Membrane filtration technology has revolutionized particle filtration in the water and waste water treatment sector. In contrast to classical fixed bed media filtration (see chapter “Filtration in Water and Used Water Purification”), membrane technology provides complete particle retention, regardless of the applied feed quality. In addition, mechanical disinfection is achieved by retention of germs and viruses to a great extent, depending on the applied membrane pore size. Membrane filtration may be used for all sorts of water qualities.

Several system types are readily available on the market. For MF and UF, various membrane types such as flat sheet, mainly used in MBR application or combined flat sheet-hollow fiber, are being used. An increasing demand can be seen in the use of ceramic membranes for heavy duty applications. The most widely spread membrane type are hollow fibers. Those may be used in two different ways: in pressure driven membrane systems (filtration mostly inside-out) and in submerged membrane systems (filtration outside-in). Some products on the market also combine features of both systems.

The choice of the most suitable membrane filtration type should always be made based on comprehensive consideration of reigning hydraulic and spatial boundary conditions, as well as the membrane performance itself in respect to the water type to be treated.

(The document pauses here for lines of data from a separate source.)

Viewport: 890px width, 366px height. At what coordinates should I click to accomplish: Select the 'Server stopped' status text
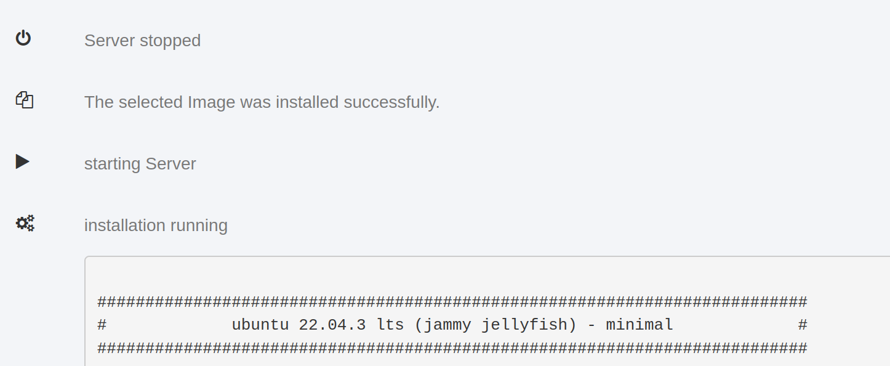(142, 41)
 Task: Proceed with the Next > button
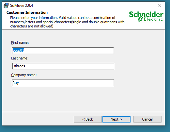tap(116, 119)
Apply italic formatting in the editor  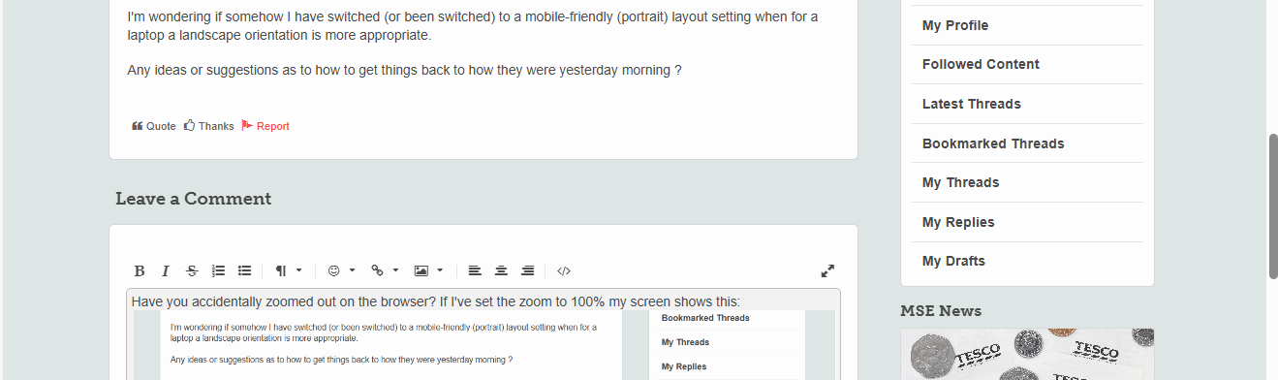[x=166, y=271]
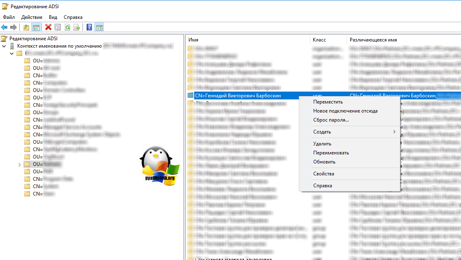Toggle the action pane visibility button
Image resolution: width=461 pixels, height=260 pixels.
[99, 28]
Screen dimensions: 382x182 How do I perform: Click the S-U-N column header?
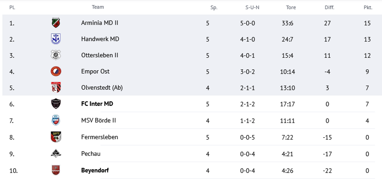pyautogui.click(x=252, y=7)
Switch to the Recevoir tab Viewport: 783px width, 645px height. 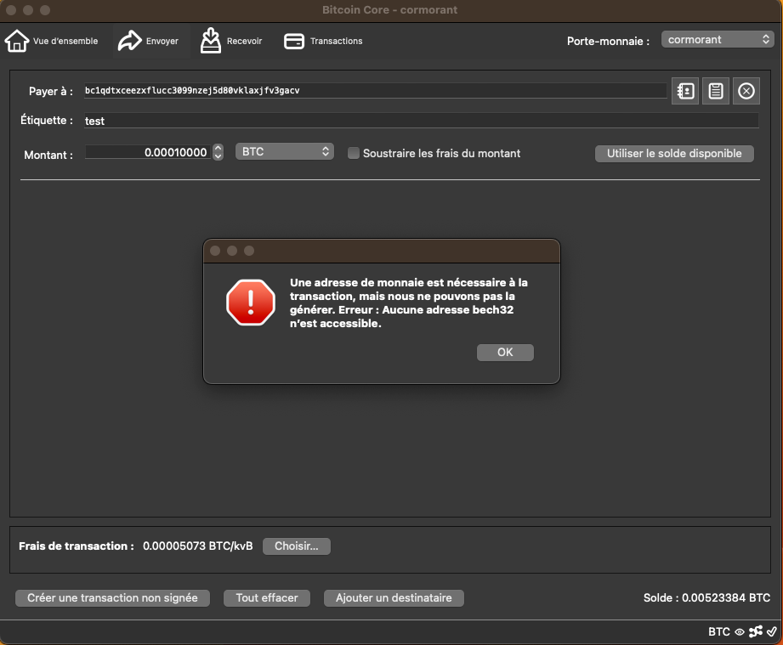point(231,41)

While a submerged membrane system may be integrated in an existing tank or basin and therefore economize space, a pressure-driven membrane system may make use of available upstream pressure for the filtration as a driving force.

Membrane material and structure is critical for its chemical and mechanical resistance. A membrane fiber basing on acetyl cellulose may not tolerate severe chemical cleaning. A thin membrane capillary may eventually break and ask for repair intervention.

Therefore, in projects with strong emphasis on total hydraulic yield, achievable peak performance, minimized chemical consumption and liable process stability, piloting of different membrane filtration systems may be essential for a successful project outcome.

The key for stable operation is, besides the chosen membrane type and system, the applied cleaning strategy. Cleaning may be triggered by timer, volume treated, TMP, or permeability. It is done by a combination of water backwash (BW), process air, and backwash with or circulation of chemical agents. Those are either dosed inline or else prepared in a stirred tank. Manifold chemical agents are used, such as bases, acids, and/or oxidants. CIPs are performed once to twice a year, in order to prevent irreversible fouling of the membranes. During CIP, membranes are exposed to higher chemical concentrations and longer soaking times than during normal cleaning. Membrane cleaning may take from 30 s (e.g., BW) up to 30 min (CEB) or 4–12 h (CIP).

Because of the frequent cleaning intervals, membrane filtration requires a high grade of process automation. Accordingly, treatment steps have to be designed with enough redundancies in order to be able to compensate nonproduction time of trains being cleaned.